Шрифт:
Интервал:
Закладка:
Столь же четко необходимость университетских реформ в России по «классической модели» отстаивал и профессор политической экономии Московского университета, ученик Т. Н. Грановского, И. К. Бабст (1823–1881), который писал: «Решим, сначала, что такое наши университеты – школы ли, где за хорошее ученье и добропорядочное поведение дают чины, где приготовляются люди для государственной службы, или это высшее учебное заведение, всем открытое, с полною свободой преподавания, без которой немыслимо развитие науки, с полною свободой учения и выбора предметов занятий, без чего немыслимо строгое занятие наукой».[1352]

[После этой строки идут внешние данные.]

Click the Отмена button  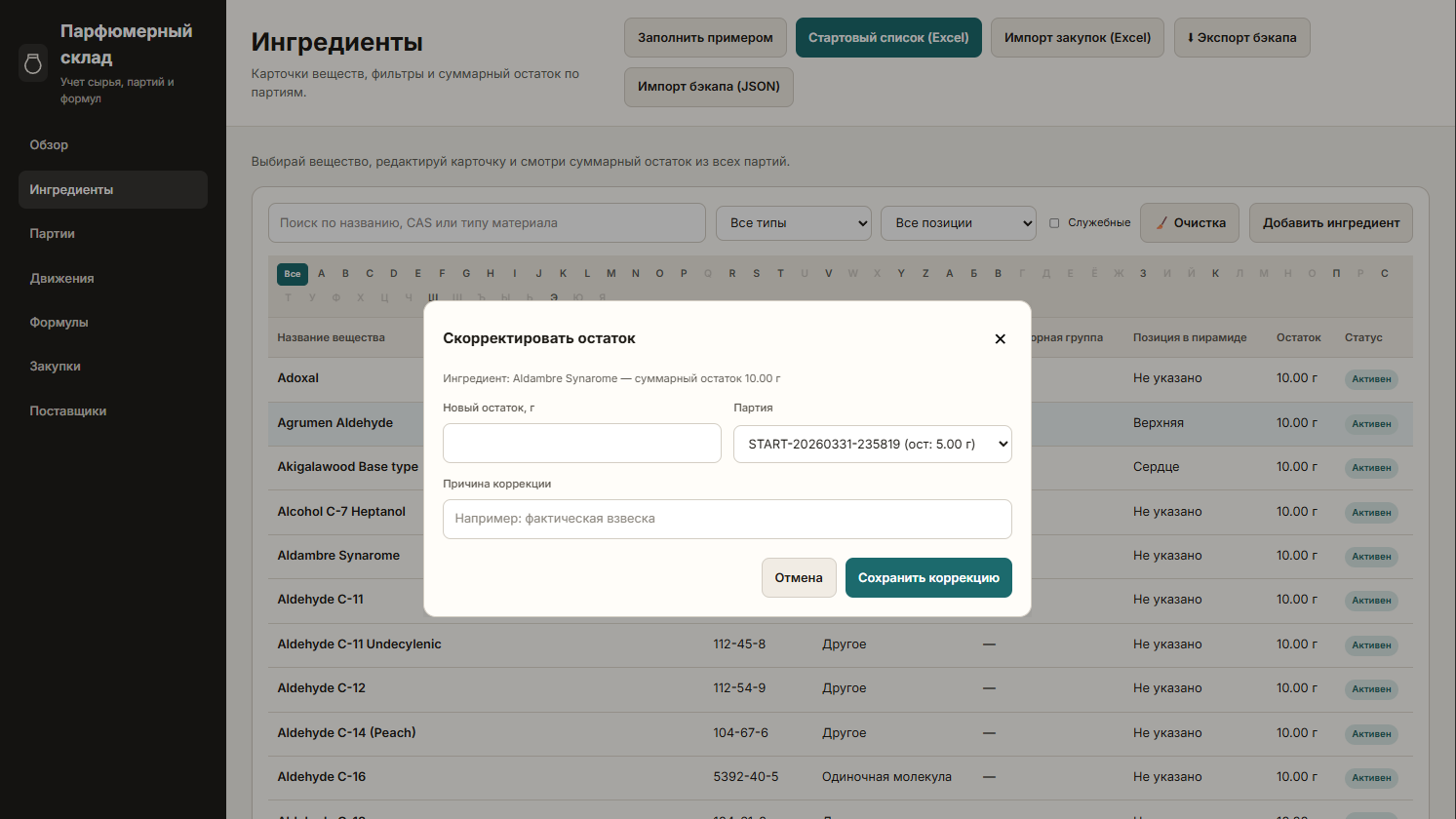799,578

В 1862–1863 гг. в командировку с целью осмотра европейских высших учебных заведений министерством народного просвещения был отправлен еще один товарищ Грановского, преподававший в 1840—50-х гг. в Московском и Петербургском университетах, К. Д. Кавелин (1818–1885). В нескольких статьях, отражавших итоги этой поездки, он излагал мысль, что устройство университетов в Германии держится на универсальных принципах, которые могут переноситься в любые страны и оказывать там благотворное влияние на развитие образования. Им был правильно уловлен, вполне в современном духе, самый смысл понятия о «классическом» университете: «Немецкие университетские учреждения в своих главных основаниях принадлежат к классическим, не умирающим созданиям истории, имеют всеобщий, всемирный характер и значение, способны к бесконечному развитию и бесчисленным применениям к историческим, временным, местным обстоятельствам разных стран и народов».[1353]

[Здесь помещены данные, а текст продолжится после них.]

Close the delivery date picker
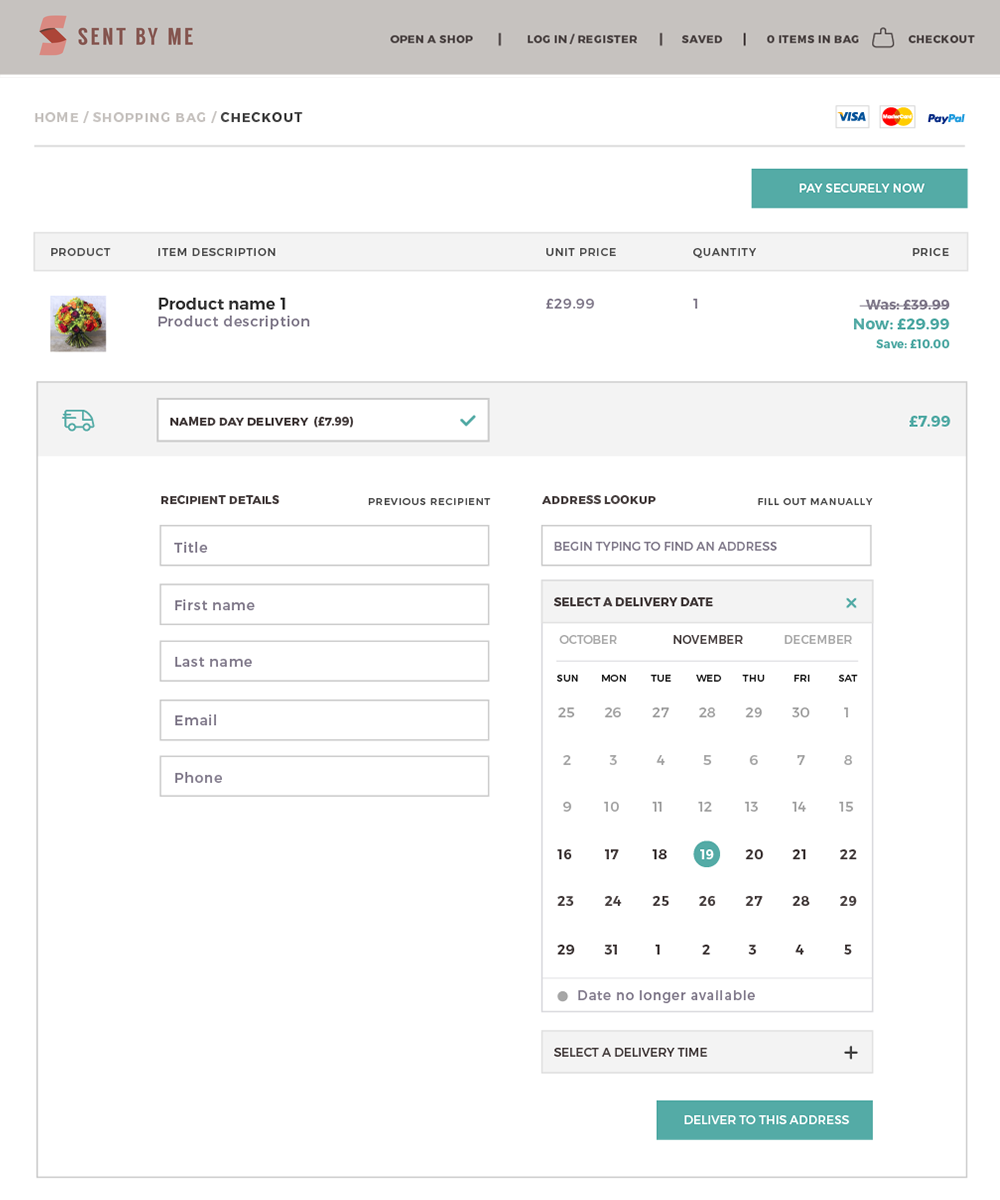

Большое внимание Кавелин уделил теоретическому обоснованию свобод преподавания и обучения, где его статьи можно поставить в один ряд с выступлениями Гумбольдта, Шлейермахера или Савиньи. Он подчеркивал, что «свобода учения в Германии создает студенту чрезвычайно удобное, спокойное и выгодное положение для занятия науками; но в то же время, как всякое независимое и свободное положение – очень трудное и ответственное».[1354] Водворение же свободы преподавания он связывал с очищением университетов от любых примесей утилитаризма: «Такая свобода везде возможна, где наука и университеты добровольно и сознательно отказываются от всякого практического действия на жизнь, от всякого влияния, непосредственно вызывающего или возбуждающего к практической деятельности». Обеспечение этих свобод Кавелин, как и Гумбольдт, видел задачей государства и, в частности, одобрял систему государственного конкурса при назначении новых преподавателей (которая уже сложилась тогда в Германии и могла быть перенята в России), выступая против выборов на должности: «Многие, в том числе, даже профессоры, находят, что юридическое участие университетов в замещении вакантных кафедр вредно потому, что на выбор кандидатов имеют влияние партии и интриги, личные соображения, дух касты или узко и односторонне понимаемые местные интересы».[1355]

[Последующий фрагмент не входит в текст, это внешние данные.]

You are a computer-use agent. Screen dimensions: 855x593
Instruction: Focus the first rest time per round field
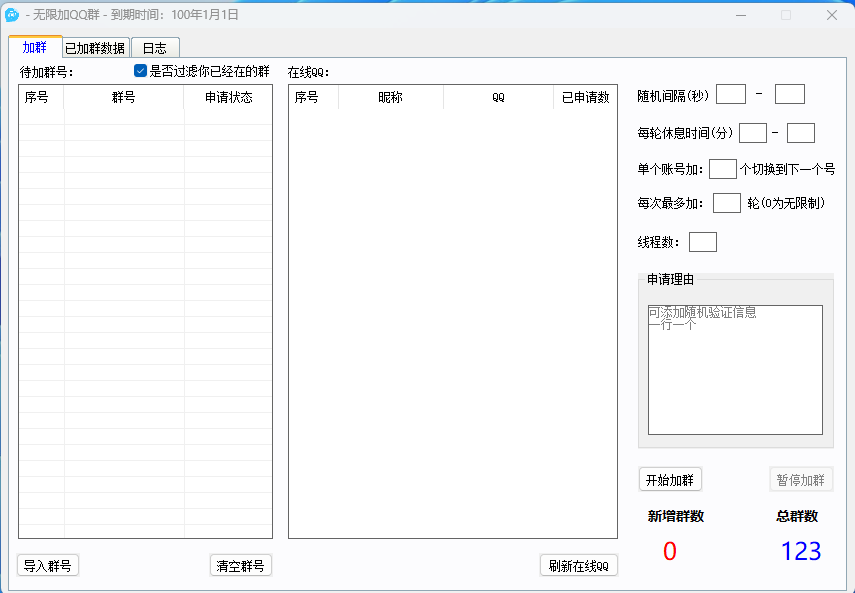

Итоги обсуждения «университетского вопроса» русским обществом в конце 1850-х – начале 1860-х гг. отчасти нашли воплощение в новом Уставе 1863 г. Его создатели в министерстве народного просвещения, безусловно, также находились под влиянием идей «классического» университета, что было выражено ими в ряде документов. В одном из них указывалось именно на научное предназначение университетов почти в тех же словах, что это делали немецкие неогуманисты: «Наука читается в университетах для науки, и самое свойство разных отраслей человеческого знания служит основанием разделения университетов на факультеты. Университетское преподавание может принести истинную пользу тем, которые ищут в храме науки только науку, т. е. знание, а не идут туда движимые материальными, спекулятивными побуждениями».[1356]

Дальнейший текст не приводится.